Насколько Ксавье жалок? Насколько его жизнь безнадёжна? Зачем он вообще существует?
«Ты позоришь род Торпов! Что подумают о нас люди, когда узнают какой ты? Мой сын — сумасшедший! Психопат! Убийца!» — отец кричал на бедного мальчика, а тот не понимал зачем.
Зато теперь понимает. Из-за того, что сделал Ксавье, его и отправили в невермор. Будет дальше от дома, значит принесёт меньше проблем — именно такими умозаключениями руководствовался Винсент Торп.
Художник тряхнул головой и отложил холст в сторону. Даже на его рисунках девушка могла взглядом дойти до души, выжечь там слово «никчёмный», а после, как ни в чём не бывало, развернуться на каблуках своих туфель и уйти. Уэнсдей Аддамс делала так всегда.
Ксавье достал чистый лист. Снова линии, но уже менее плавные и спокойные. Его разум начал нагреваться — зачем он продолжает мучать себя её образом? Правильного ответа не знает. А есть ли такой вообще?

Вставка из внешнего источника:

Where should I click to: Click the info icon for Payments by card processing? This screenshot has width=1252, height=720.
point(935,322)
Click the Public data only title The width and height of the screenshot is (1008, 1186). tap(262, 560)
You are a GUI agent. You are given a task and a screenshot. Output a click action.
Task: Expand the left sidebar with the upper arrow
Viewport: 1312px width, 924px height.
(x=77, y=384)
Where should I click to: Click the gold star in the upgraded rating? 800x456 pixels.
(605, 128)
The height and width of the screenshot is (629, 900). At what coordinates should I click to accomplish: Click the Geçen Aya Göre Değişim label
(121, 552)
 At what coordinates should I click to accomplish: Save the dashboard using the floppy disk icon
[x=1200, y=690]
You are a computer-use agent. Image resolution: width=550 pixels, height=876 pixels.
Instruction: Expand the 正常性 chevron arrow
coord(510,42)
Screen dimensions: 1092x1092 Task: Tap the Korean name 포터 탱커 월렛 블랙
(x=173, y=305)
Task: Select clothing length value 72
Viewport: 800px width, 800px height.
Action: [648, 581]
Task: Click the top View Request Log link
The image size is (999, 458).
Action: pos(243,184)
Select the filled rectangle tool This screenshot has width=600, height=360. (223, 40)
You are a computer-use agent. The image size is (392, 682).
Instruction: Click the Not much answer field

«Дома тебя не ждут, даже мать. Она всё ещё боится», — последнее сообщение, отправленное четыре дня назад.
Отец был прав — его не ждут, его боятся, его хотят стереть из рода Торпов и забыть, как ночной кошмар.
Немного тушёвки и её глаза готовы — Ксавье всегда начинал с них, так ему казалось, что девушка наблюдает за тем, как он рисует. Юноша хотел, чтобы она наблюдала.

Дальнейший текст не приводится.